→ **WHAT TO DO**: Below are entries; output exactly the lines from the one with "Viewport: 553px width, 355px height." to the one with "Task: Open the Müşteriler menu", both included, and nothing else.

DATA SHOWN START

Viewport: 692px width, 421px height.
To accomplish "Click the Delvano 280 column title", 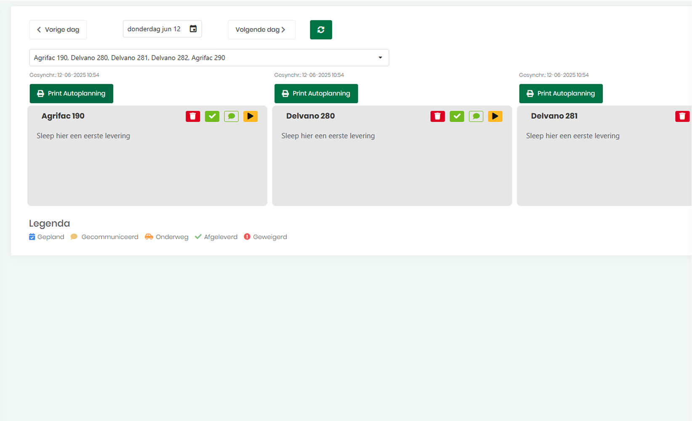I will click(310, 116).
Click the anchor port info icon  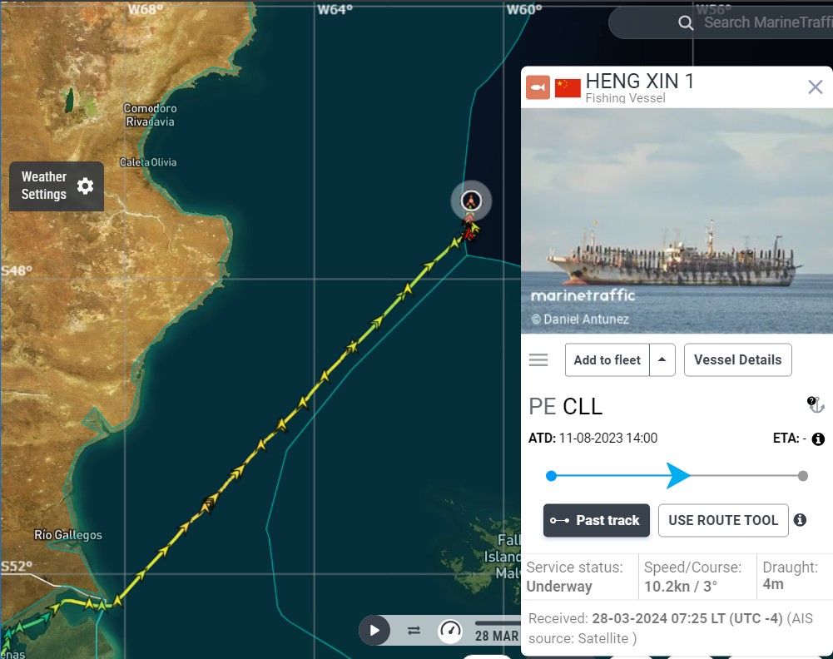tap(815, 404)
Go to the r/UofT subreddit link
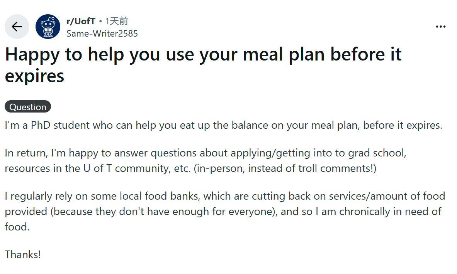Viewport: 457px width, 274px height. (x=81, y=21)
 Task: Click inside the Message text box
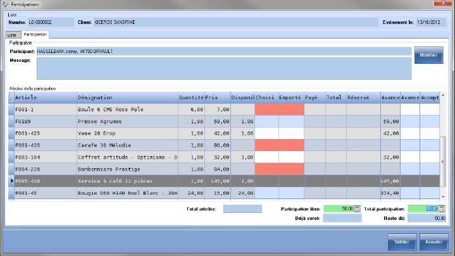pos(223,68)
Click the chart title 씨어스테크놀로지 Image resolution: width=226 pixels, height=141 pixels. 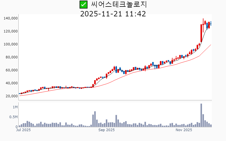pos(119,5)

DATA SHOWN END
DATA SHOWN START

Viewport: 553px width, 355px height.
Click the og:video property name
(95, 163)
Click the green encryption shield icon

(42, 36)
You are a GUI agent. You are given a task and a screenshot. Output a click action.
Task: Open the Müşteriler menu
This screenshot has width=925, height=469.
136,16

DATA SHOWN END

→ **EXERCISE ANSWER**:
Viewport: 553px width, 355px height.
Click the og:video property name
(95, 163)
Click the green encryption shield icon

(42, 36)
You are a GUI agent. You are given a task and a screenshot. Output a click action.
Task: Open the Müşteriler menu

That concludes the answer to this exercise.